Although any Infosec / Cybersec pro will probably roll her/his eyes, this kind of advice still got some positive feedback.
So why not share it, then?

Ten ways to not fall for phishing:

1. Use a spam filter
2. Check your mails for viruses and malware
3. Only open attachments from people you know and trust
4. Do not open attachments with multiple file extensions (e.g. filename.pdf.exe)
5. Is the mail really addressed to you? Does the sender call you by your name?
6. Does the subject line start with "Re:" although it is the first mail in the conversation?
7. Do not automatically load images and active contents when opening a mail
8. Compare link target and link description before you click it
9. Legitimate business partners like banks will never ask for your PIN in an email
10. If you do not use WhatsApp then there also is no new message from SexySaba25 for you. Don't click the link.

As I said, just a few basic but helpful tools in your inventory.

I'll finish with a personal story:

A few years ago, I got a nicely crafted email from someone I knew, claiming they had been robbed while on holiday in an Eastern European country. Everything had been taken: mobile phone, money, car keys, the works.

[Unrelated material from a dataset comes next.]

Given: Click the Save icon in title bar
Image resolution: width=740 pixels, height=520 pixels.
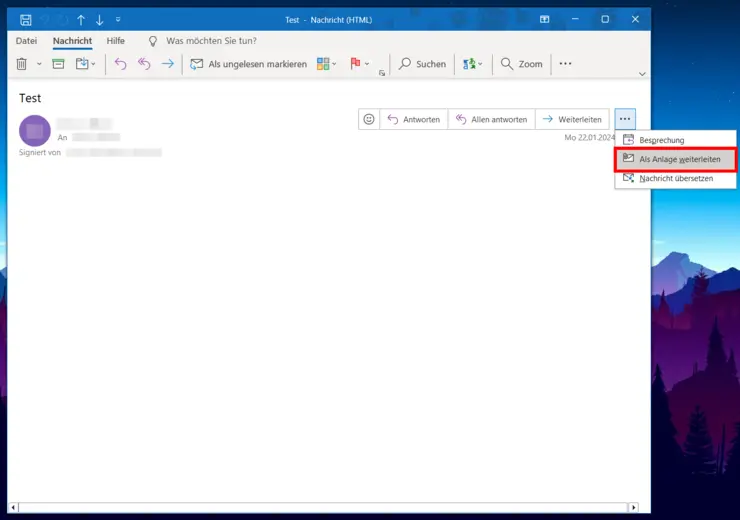Looking at the screenshot, I should click(x=26, y=20).

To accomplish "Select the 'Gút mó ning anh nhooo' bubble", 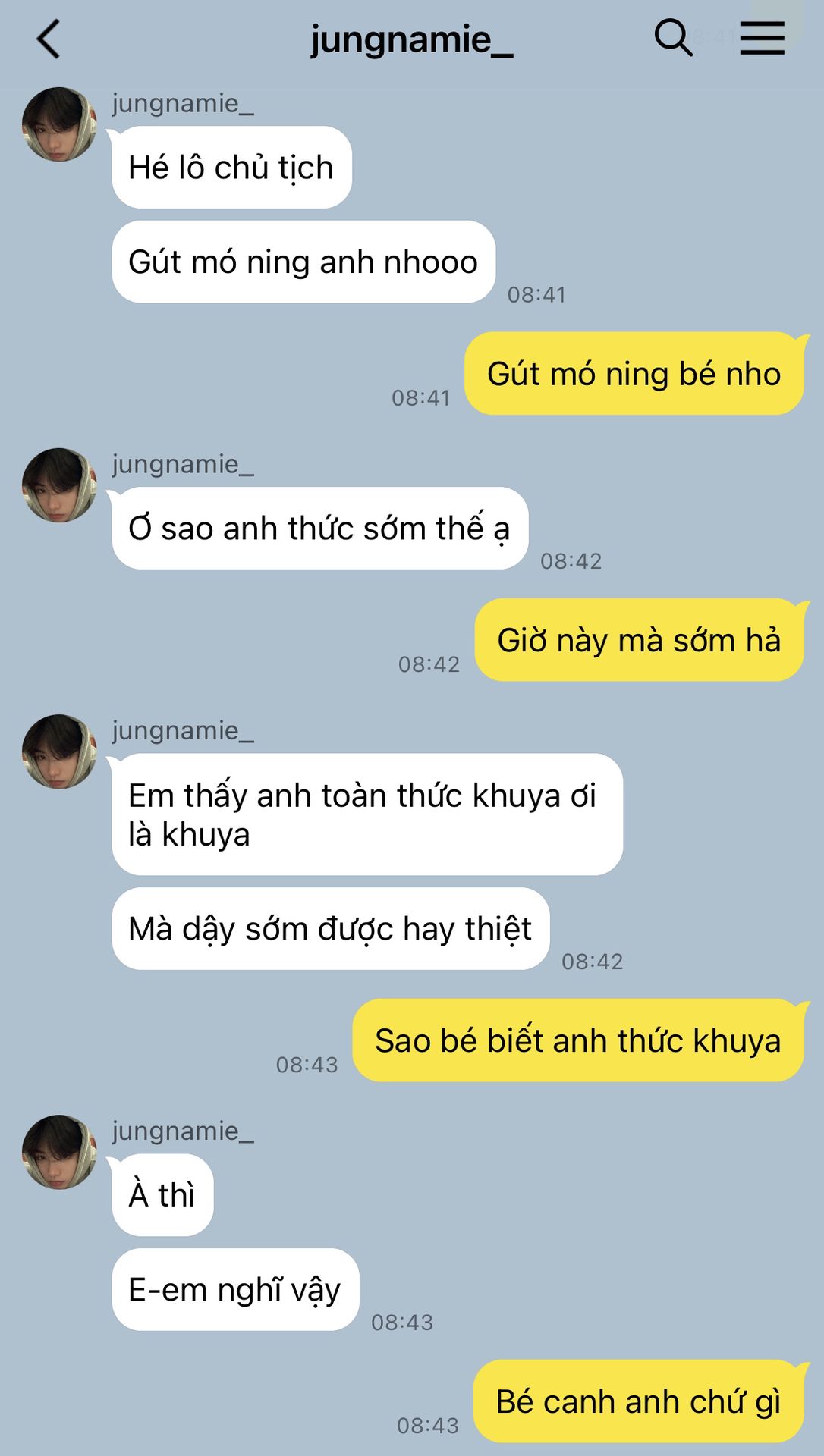I will pos(303,262).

The mail itself was quite convincing and asked for 100 Euros to be wired to a certain account, "to get things started in order to return home". Now. Who wouldn't help a friend in need? Instead of wiring money I took the liberty to call said friend, and they anserwed their phone (which clearly was not stolen) and knew nothing about the scam. So they got on the phone and alerted all their friends and asked them not
to wire any money to the fraudulent account.

The thing is, do not believe every mail you get. Sometimes being willing to help and other nice traits of humanity get exploited, so - as always - think before you act, which is one of the best protections against any scam.